The Court won’t raid the treasuries of public sector unions — at least not yet.
The Supreme Court announced on Monday that it will not hear a bloc of several cases that threatened to impose dire financial penalties on public sector unions. The cases all involved unions that charged fees to non-members that were legal at the time the unions collected those fees, but were later declared illegal by the Supreme Court in Janus v. AFSCME (2018) (we’ll call that case “Janus I”).
It’s easy to overread the significance of the Court’s decision not to hear a particular case. When the Court denies review of a lower court’s decision, that does not necessarily mean that a majority of the Court agreed with that decision.
Nevertheless, the anti-union cases that the Court decided not to hear on Monday were only the most recent in a train of cases targeting the finances of public sector unions. The Court’s decision to turn these latest cases aside suggests that, even with a 6-3 Republican majority, a majority of the justices believe they have done enough to prevent unions from collecting fees that the Court’s right flank finds objectionable.
The arguments presented by the plaintiffs in these cases, one of which was a continuation of the Janus case itself (we’ll call that one “Janus II”), were quite radical. As a federal appeals court explained in one of these cases, “the Rule of Law requires that parties abide by, and be able to rely on, what the law is,” not what the law may become in the future.
And yet the plaintiffs in these cases sought to impose potentially debilitating financial consequences on unions that complied with the law — only to have the Supreme Court change the law after the unions complied with it.
Janus v. AFSCME, briefly explained
The 2018 Janus case involved what are alternatively referred to as “agency fees” or “fair share fees” — fees that unions collect from non-members, to reimburse the union for services provided to those individuals.
By law, unions must represent every worker in a unionized shop, regardless of whether each individual worker joins the union. If a union contract provides that every worker gets a 5 percent raise, for example, that raise must go to everyone in the shop, including workers who choose not to join the union.
This arrangement creates a free-rider problem. If workers receive all the benefits negotiated by a union without having to pay to join the unions, then many workers will elect not to join the union. If too many workers make that decision, the union will be starved of the funds that it needs to operate and will collapse — and then no one will receive the benefits of unionization.
According to a 2021 paper by the Economic Policy Institute’s Larry Mishel, “the union wage premium — the percentage-higher wage earned by those covered by a collective bargaining contract — is 13.6 percent overall.” So workers typically are better off if they work in a unionized shop, even if they have to pay a small percentage of their wages as fees to the union.
Agency fees are a common solution to the free-rider problem.
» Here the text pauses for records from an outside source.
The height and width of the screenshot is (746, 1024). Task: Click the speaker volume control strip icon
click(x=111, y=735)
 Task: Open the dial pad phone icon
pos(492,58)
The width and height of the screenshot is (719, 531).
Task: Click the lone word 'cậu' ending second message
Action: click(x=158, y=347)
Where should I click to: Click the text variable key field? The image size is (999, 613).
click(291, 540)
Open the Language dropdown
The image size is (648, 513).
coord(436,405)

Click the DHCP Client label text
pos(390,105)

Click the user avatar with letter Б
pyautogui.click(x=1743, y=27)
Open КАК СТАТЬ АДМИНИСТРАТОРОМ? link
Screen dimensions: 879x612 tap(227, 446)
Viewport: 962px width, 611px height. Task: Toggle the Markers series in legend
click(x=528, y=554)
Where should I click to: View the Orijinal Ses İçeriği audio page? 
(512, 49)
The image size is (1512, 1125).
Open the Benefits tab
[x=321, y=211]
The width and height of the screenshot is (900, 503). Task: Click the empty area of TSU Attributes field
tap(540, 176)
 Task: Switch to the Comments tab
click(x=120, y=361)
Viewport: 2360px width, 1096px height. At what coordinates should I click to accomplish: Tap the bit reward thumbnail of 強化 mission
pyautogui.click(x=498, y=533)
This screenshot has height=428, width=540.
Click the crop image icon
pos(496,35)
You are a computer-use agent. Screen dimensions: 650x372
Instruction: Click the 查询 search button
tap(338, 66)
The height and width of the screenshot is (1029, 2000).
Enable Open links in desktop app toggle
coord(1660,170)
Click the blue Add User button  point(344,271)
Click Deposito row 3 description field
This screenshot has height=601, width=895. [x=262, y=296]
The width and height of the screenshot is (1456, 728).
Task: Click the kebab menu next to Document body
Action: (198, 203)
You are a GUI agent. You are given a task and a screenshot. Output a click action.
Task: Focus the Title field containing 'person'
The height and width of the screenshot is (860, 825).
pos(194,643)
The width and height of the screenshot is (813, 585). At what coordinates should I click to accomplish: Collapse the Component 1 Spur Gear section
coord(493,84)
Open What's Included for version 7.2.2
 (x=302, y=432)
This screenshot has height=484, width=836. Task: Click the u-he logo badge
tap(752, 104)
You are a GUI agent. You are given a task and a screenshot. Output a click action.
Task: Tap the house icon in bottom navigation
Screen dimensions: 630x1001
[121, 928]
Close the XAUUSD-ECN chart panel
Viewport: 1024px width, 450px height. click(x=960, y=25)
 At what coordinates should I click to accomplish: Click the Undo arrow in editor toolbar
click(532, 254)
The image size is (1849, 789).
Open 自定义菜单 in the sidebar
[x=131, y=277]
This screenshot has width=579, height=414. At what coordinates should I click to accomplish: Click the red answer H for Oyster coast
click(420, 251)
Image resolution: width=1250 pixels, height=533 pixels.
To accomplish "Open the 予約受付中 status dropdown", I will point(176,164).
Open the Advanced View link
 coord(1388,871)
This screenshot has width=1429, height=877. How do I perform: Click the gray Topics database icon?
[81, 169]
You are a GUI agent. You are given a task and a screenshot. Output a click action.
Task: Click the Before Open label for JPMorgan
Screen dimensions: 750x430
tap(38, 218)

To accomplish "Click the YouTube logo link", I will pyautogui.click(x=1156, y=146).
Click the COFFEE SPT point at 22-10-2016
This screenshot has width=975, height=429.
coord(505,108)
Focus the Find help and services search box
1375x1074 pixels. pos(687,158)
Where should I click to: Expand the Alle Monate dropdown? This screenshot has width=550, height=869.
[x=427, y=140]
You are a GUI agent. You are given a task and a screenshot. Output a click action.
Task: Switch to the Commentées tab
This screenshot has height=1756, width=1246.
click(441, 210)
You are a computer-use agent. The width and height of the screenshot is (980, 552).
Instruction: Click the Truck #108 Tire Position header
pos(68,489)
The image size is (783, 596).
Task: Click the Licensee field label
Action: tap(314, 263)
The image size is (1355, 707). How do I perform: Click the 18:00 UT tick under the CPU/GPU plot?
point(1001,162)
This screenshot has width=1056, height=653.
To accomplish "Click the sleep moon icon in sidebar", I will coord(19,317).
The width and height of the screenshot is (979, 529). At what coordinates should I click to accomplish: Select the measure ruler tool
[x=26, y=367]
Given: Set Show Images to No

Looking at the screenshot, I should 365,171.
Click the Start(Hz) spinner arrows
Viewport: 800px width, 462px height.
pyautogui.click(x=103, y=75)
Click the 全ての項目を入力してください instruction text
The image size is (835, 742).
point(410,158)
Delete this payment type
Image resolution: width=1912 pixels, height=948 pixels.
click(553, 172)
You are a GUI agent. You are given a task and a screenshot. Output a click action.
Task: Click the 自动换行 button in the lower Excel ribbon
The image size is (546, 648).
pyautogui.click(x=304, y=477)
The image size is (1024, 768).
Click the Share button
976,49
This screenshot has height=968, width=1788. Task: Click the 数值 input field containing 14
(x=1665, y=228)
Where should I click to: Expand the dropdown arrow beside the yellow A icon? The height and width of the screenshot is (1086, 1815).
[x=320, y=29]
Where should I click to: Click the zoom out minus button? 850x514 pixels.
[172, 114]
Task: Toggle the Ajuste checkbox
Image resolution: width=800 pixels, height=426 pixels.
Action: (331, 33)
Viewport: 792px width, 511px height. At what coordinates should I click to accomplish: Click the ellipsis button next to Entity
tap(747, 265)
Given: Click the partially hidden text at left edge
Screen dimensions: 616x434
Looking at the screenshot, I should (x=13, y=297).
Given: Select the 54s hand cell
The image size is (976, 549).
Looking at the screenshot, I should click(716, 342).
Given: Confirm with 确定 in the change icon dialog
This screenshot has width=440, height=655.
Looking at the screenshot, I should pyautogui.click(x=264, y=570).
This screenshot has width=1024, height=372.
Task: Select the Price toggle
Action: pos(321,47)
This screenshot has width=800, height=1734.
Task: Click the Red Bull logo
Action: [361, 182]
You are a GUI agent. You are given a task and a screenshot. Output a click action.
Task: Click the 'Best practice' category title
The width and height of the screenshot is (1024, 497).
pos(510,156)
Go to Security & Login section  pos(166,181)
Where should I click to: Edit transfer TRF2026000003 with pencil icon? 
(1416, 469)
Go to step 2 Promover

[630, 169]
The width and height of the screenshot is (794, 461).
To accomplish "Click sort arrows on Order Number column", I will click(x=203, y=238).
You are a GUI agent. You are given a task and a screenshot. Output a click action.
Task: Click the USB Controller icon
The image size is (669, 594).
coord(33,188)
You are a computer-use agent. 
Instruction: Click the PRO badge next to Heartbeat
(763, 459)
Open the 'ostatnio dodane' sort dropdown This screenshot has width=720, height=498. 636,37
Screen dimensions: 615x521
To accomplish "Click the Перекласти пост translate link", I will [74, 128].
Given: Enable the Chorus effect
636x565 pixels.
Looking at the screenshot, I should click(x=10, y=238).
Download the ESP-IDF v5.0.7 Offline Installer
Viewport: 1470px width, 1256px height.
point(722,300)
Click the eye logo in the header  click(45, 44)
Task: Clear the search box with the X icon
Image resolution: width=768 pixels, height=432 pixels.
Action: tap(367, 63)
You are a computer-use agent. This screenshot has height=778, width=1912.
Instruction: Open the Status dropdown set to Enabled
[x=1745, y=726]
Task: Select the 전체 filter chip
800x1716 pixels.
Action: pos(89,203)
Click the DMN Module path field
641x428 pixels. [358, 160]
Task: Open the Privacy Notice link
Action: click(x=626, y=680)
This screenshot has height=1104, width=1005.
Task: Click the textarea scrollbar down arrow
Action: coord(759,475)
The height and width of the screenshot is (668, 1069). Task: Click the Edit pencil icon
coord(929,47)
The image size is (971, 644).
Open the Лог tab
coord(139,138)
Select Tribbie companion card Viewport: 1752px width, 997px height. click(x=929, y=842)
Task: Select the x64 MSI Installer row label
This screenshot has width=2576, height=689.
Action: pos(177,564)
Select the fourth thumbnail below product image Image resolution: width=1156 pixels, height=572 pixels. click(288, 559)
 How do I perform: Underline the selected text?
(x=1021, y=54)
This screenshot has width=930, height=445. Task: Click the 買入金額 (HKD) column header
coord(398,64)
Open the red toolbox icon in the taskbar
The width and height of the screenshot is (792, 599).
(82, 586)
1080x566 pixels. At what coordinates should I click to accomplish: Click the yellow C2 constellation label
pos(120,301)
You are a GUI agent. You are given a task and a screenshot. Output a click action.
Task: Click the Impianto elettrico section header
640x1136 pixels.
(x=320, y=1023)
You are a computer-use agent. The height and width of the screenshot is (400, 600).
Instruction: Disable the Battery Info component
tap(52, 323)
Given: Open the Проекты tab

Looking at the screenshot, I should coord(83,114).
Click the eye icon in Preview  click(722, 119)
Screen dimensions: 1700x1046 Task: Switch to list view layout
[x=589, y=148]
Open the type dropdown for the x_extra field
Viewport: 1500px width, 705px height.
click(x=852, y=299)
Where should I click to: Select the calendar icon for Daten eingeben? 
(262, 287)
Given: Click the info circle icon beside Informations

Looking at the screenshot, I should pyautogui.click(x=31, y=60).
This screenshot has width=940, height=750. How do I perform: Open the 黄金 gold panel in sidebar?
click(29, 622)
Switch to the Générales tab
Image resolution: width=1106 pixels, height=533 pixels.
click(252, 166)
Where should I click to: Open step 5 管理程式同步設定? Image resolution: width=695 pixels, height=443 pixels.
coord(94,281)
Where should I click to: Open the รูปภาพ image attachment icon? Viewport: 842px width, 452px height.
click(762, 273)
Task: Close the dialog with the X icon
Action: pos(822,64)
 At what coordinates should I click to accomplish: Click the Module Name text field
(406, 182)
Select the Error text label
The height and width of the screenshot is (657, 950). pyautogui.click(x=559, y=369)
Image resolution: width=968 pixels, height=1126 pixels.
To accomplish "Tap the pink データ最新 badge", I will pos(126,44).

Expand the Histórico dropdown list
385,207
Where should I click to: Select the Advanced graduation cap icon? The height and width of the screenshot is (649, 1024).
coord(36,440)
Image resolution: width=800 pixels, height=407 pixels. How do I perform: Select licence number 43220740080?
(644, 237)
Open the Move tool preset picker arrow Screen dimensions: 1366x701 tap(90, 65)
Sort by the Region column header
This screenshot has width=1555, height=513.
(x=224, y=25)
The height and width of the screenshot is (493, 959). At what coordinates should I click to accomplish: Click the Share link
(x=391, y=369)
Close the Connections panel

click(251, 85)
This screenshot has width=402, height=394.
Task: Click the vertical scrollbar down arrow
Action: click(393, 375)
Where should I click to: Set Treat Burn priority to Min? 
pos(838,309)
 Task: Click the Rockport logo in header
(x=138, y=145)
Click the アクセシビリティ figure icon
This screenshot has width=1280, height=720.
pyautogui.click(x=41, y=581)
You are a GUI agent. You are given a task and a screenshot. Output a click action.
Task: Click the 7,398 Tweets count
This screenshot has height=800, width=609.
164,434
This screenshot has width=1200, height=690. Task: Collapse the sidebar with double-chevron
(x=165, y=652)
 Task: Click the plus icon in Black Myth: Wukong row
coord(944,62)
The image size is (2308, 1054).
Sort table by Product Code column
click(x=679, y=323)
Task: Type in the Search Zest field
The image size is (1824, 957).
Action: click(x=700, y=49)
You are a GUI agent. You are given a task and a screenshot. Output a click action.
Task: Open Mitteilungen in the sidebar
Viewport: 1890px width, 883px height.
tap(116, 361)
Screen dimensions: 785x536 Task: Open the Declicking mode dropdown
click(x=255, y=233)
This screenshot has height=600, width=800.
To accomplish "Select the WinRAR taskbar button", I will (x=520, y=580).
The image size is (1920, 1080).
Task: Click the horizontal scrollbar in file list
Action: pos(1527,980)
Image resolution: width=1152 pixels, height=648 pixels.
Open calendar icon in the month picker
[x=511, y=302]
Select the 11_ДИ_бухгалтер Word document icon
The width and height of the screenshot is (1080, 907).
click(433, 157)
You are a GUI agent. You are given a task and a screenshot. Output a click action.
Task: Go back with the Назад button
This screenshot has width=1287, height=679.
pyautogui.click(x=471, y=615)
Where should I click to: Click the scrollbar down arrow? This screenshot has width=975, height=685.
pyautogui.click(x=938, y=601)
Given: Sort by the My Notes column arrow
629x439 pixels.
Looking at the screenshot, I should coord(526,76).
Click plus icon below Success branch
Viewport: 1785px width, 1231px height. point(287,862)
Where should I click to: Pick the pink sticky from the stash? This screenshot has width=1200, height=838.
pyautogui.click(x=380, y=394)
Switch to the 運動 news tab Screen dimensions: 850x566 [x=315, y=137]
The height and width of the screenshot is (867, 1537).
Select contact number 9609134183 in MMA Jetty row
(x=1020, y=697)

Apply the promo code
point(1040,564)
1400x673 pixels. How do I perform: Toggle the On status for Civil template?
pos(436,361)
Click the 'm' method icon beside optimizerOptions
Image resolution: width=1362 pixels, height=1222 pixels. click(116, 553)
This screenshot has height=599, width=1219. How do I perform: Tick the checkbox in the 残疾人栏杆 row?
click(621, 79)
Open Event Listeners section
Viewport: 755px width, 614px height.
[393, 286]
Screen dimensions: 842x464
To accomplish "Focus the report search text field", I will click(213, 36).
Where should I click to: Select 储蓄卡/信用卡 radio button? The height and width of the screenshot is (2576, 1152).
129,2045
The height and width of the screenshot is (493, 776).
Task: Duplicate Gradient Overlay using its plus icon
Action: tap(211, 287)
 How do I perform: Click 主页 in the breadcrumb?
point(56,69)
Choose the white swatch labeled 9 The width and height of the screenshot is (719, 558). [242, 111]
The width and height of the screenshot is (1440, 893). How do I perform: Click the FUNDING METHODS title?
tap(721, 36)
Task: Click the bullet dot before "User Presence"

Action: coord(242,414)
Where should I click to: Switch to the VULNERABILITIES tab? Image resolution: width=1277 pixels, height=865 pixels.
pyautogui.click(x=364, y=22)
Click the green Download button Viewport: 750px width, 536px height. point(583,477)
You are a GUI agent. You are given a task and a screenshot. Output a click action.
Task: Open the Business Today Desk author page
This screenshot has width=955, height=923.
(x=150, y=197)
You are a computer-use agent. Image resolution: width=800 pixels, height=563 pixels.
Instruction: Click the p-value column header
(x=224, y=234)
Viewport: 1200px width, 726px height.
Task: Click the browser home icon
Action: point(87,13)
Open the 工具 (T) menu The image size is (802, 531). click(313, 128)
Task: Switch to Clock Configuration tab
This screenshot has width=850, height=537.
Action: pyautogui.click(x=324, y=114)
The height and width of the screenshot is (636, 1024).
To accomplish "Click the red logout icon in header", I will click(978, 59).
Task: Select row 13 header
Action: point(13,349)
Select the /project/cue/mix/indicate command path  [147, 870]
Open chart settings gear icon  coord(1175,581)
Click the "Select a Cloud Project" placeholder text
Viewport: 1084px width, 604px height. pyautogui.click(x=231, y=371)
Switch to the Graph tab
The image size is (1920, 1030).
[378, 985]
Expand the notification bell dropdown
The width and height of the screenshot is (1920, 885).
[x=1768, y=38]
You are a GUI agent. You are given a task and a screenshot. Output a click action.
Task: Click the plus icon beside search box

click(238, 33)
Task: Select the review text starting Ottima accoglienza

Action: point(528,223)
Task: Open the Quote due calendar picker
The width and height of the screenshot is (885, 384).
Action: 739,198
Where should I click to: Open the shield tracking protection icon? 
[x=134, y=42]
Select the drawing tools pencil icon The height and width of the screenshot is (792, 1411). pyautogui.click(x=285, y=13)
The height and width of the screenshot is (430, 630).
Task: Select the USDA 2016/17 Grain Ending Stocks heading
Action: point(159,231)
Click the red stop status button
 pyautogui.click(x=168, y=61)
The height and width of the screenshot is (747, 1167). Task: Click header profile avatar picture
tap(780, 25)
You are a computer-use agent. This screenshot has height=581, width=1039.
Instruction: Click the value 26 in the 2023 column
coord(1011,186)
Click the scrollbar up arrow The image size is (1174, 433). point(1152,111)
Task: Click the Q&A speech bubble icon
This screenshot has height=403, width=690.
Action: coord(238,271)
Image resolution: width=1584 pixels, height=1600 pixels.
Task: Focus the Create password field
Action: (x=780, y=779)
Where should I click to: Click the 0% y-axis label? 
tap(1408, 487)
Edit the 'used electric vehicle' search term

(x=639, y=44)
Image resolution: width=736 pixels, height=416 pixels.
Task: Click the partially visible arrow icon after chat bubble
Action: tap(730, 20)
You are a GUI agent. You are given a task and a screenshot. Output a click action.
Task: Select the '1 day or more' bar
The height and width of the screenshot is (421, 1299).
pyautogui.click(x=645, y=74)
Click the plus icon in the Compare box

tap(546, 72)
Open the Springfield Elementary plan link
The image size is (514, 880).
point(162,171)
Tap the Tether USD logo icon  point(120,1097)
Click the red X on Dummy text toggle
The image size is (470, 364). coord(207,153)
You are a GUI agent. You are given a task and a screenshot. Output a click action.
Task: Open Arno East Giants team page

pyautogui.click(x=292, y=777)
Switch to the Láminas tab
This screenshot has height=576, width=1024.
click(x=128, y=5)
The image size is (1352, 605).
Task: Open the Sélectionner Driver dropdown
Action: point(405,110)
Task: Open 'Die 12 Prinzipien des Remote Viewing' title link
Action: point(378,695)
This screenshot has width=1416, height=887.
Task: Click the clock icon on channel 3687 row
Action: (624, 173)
Often, when a union negotiates a contract with an employer, that contract will include a provision allowing the union to charge such fees to non-members, which reimburse the union for the cost of providing its services to those non-members.
Many states, however, have so-called “right-to-work” laws, which prohibit agency fees. In Janus I, the Supreme Court held that public-sector unions are forbidden from charging such fees anywhere in the country. So public-sector unions are now under a “right-to-work” regime even in states that reject such laws.
Janus I also marked a major shift in the Supreme Court’s caselaw. In Abood v. Detroit Board of Education (1977), the Court held that public-sector unions could lawfully charge agency fees to non-members. So, from 1977 until 2018, agency fees weren’t just legal, they were legal because the highest Court in the land said they were legal. Janus overruled Abood.
The plaintiffs in Janus II sought agency fees that unions collected while it was still legal to do so
The Janus II case, and the several related cases that the Supreme Court announced it would not hear on Monday, all involved agency fees that public-sector unions collected prior to the decision in Janus I. Thus, when the unions collected these fees, Abood was still good law, and the unions were acting entirely lawfully.
Lower courts have largely rejected claims brought by anti-union plaintiffs claiming that unions must reimburse the fees they collected prior to Janus I. As the United States Court of Appeals for the Seventh Circuit explained, until Janus I was decided, public-sector unions “had a legal right to receive and spend fair-share fees collected from nonmembers as long as it complied with state law and the Abood line of cases.”
Unions, the Seventh Circuit held, have an obligation to follow “what the law is, rather than what the readers of tea-leaves predict that it might be in the future.”
The Court’s action in the anti-union cases on Monday suggests that the Supreme Court will not disturb the dominant view among the lower courts, and that unions can heave a sigh of relief for the time being.
That said, there is no guarantee that this issue is gone for good. It is still possible that a lower court will break with the consensus view — that Janus I should not be applied retroactively to agency fees collected while Abood was still good law. And there is still at least one more case pending before the justices that presents the question of whether Janus I applies retroactively (the Court likely took no action on that case on Monday because additional briefing in that case is not due until late February).
But the Court’s latest action is a sign that there are, at least, some limits to how far it is willing to go in its decisions targeting unions.